教室に入ろうとしたら、反対から歩いて来た篠原さんに声をかけられ心臓が跳ね上がった。

用があってただ呼ばれただけやっちゅーのに、変に嬉しさが込み上げてくる。ちゅーかわざわざ8組から俺の教室に来てくれたんや。そう考えるとやっぱり浮かれてまう。


にやけそうになるのを必死に抑えていると、彼女はあの、と手元の紙を見つめた。



「し、新聞部の連絡なんですが…し、白石くん、いますか?」

「え」



白石

その名前を聞いて表情が固まる。

そういえば白石も新聞部か。今更ながら思い出すと同時に、俺に直接の用があったわけやなかったことに落胆した。俺、単純すぎやろ…。


ぼんやり考えていると篠原さんが「もしかして、いないですか?」と再度問いかけてきた。篠原さんを待たせるわけにもいかず、教室を覗き白石を呼ぶ。

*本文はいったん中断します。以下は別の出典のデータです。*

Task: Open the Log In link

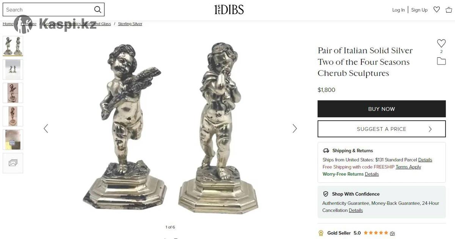Action: (399, 10)
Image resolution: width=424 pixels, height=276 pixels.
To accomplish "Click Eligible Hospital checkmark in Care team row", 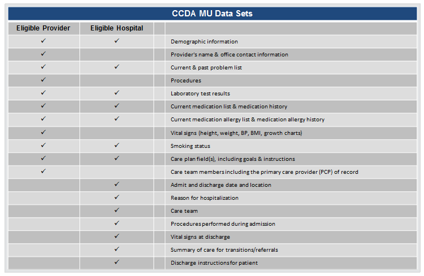I will [116, 211].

俺の呼びかけに本を読んどったらしい白石は顔を上げ、席を立つとすぐこっちに来た。




「…篠原さんが呼んどる。新聞部の連絡やって」

「ああ、そういえば連絡あるて言うてたな。おおきに」




すれ違い様白石に用件を伝えた俺はさっさと自分の席に着いた。


教室の入り口を見れば篠原さんが白石とさっきの紙を覗き込みながら話をしとる。


途中で二人で笑ったりして、なんやええ雰囲気とちゃうか。

ってなんで俺こないなこと考えとるんや…。誰と誰の仲が良かろうが俺には関係ないっちゅー話や。
せや、関係ない、関係、ない…





やがて二人を眺めていると予鈴が鳴り、授業が始まった。


席に戻った白石が何故かニヤニヤしながら俺を見とるのは気にしたらアカンと思う。キモいで白石。








や、

(そういえばなんで
俺の名前知っとんのやろ…)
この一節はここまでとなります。